Discredited in U.K., Wakefield champions vax research in U.S.

Earlier this week a panel of medical experts in the UK banned Andrew Wakefield from practicing medicine in his native country after slamming him for professional misconduct while gathering information for his controversial and widely discredited study linking autism and vaccines.

The board concluded that Wakefield acted dishonestly, unethically and in "callous disregard" for the suffering of children. Wakefield's study in The Lancet has helped create a deep distrust regarding the safety of vaccines, an attitude that was clearly apparent over the winter as millions of parents steered clear of the clinics offered to provide swine flu vaccine--driven away at least in part by their safety concerns.

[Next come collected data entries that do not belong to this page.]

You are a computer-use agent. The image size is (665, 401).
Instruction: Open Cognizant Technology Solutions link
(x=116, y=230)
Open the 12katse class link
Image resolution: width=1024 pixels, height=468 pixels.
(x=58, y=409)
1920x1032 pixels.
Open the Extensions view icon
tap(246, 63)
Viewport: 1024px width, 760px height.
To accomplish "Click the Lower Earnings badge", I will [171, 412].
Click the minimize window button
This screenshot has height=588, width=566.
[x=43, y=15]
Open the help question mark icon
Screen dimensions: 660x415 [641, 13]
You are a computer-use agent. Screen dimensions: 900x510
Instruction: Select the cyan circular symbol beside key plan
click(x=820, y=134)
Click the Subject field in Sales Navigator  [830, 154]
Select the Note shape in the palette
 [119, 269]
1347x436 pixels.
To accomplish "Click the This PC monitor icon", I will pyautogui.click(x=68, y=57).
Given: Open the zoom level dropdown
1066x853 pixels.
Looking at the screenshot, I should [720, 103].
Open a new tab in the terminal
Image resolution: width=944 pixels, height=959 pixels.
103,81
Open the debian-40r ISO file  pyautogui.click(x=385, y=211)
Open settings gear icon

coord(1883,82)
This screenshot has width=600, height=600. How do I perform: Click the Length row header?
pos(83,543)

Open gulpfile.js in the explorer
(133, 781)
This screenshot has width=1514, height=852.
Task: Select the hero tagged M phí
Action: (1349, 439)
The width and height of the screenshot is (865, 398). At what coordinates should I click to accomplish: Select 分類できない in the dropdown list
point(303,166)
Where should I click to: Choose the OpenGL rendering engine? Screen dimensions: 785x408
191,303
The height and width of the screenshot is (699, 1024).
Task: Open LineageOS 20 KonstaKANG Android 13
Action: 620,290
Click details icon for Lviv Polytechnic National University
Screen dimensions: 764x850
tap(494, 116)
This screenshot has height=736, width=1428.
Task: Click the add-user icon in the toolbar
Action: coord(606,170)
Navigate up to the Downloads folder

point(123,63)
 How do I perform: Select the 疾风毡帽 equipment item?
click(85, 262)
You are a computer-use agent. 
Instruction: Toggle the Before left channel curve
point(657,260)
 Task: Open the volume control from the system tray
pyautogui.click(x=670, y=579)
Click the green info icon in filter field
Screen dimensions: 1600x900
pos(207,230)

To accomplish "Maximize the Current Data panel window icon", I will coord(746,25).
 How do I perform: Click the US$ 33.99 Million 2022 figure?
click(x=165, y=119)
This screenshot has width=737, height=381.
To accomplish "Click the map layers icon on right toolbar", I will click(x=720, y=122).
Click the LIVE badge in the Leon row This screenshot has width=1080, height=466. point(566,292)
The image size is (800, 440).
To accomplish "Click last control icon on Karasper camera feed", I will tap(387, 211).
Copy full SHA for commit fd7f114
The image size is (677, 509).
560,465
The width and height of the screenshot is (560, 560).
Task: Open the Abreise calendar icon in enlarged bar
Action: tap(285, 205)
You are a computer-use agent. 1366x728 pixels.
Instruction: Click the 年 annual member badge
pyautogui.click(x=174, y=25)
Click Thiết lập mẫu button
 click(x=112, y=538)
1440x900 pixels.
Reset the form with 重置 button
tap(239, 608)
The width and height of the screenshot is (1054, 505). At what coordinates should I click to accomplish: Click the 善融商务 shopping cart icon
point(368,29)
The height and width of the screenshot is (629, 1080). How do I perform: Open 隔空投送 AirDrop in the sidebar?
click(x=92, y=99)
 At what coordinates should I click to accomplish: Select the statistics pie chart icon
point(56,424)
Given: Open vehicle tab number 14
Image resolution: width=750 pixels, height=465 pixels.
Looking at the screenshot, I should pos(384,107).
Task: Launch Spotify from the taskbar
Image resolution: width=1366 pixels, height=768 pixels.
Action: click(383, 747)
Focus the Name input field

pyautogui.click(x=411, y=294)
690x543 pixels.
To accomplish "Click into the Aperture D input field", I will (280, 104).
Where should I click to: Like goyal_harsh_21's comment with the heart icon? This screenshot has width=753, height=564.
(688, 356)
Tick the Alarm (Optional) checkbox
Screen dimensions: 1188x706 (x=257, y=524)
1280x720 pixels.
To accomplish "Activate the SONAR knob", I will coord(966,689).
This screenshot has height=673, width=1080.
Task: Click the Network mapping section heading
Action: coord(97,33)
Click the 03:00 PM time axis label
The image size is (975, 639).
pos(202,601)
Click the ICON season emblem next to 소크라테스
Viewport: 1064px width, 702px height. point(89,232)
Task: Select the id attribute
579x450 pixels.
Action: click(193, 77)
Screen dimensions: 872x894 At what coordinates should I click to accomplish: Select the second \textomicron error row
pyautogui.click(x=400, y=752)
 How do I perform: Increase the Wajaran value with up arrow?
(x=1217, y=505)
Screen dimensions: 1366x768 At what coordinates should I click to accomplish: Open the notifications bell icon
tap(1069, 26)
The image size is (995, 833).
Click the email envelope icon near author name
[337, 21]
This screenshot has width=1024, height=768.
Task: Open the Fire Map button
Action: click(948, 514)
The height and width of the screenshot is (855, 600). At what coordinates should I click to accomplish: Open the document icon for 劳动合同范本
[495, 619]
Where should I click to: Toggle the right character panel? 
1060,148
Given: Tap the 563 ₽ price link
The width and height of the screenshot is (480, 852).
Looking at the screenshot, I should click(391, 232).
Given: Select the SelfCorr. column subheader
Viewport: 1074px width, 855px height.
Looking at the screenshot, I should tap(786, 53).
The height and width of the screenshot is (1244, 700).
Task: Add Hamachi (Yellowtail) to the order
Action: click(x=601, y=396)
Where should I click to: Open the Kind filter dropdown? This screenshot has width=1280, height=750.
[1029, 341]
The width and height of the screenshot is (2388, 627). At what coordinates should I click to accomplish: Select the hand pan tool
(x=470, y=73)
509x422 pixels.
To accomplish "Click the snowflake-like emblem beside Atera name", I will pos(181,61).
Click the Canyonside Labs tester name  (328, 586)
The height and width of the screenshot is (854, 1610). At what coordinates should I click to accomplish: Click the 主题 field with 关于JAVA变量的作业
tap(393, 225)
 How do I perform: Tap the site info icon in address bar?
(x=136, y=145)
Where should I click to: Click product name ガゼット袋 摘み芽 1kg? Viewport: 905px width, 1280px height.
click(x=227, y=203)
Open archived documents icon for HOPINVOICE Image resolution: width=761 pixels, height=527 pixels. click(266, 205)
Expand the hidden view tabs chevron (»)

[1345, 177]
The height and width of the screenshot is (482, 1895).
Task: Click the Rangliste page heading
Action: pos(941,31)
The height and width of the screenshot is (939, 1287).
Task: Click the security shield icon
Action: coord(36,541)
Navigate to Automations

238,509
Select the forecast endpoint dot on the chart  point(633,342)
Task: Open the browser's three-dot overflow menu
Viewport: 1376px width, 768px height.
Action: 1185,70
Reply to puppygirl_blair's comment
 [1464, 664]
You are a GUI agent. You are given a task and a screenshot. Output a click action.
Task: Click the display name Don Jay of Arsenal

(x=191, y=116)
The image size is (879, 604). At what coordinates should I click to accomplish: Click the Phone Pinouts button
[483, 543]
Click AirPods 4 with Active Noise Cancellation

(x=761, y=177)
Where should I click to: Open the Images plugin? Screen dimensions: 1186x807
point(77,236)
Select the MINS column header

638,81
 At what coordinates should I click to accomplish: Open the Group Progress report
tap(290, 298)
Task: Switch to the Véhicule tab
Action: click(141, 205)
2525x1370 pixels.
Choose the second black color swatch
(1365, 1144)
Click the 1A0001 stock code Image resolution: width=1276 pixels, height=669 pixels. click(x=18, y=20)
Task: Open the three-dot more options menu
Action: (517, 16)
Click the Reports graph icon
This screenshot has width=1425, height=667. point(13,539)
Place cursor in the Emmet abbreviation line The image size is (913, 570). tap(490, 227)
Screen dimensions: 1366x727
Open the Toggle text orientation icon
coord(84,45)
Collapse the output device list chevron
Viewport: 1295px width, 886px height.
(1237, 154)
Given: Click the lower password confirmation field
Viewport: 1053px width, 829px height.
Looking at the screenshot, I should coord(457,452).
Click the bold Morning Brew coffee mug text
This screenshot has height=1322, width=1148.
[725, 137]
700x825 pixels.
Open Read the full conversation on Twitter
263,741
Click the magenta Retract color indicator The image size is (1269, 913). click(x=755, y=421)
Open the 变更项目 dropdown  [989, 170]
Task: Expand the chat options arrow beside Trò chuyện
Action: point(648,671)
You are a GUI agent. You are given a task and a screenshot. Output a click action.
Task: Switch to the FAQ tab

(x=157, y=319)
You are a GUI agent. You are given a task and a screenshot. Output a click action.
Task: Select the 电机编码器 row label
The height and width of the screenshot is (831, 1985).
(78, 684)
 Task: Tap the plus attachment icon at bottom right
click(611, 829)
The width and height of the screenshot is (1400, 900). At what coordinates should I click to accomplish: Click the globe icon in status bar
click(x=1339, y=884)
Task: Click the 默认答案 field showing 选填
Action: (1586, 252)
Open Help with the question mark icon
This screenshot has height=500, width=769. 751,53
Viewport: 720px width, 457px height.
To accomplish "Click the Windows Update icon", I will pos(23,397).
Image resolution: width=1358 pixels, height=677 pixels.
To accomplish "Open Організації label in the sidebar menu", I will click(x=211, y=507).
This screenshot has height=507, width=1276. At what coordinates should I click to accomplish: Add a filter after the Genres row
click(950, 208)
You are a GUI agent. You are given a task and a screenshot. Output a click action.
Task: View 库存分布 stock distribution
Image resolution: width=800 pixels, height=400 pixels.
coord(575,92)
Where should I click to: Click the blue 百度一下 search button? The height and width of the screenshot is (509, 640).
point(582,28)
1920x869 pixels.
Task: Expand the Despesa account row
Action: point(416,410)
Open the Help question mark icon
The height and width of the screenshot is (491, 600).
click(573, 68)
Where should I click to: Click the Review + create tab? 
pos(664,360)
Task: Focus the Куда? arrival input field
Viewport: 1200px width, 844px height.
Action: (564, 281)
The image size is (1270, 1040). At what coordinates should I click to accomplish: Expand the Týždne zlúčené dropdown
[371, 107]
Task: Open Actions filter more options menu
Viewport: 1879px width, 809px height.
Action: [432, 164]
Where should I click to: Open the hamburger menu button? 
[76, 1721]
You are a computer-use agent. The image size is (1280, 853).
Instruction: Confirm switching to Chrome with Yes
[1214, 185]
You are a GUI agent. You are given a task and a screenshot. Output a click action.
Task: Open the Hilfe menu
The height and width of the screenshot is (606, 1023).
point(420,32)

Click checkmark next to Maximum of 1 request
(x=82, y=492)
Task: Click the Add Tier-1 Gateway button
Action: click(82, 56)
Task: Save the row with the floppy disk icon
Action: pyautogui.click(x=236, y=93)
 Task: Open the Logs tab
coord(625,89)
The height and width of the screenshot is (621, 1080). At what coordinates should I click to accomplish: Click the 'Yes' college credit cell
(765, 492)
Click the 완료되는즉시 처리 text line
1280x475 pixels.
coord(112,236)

None of that, of course, has caused Wakefield to rethink his conclusions. He left the UK several years ago to work at an alternative health clinic in Texas, though he is not certified to practice medicine there. He left that job earlier this year. And he quickly took to the airwaves to denounce the board's actions as he repeated his assertion that "vaccines cause autism" on the Today Show.

"In the end, it's about choice," he told a "vaccination choice" rally in Chicago. "Medicine has to choose--does it serve the patients or the pharmaceutical industry?"

Now Wakefield says he plans to found a virtual university to help create new research collaborations that will study the causes of diseases like autism. And he claims the support of millions who still trust him.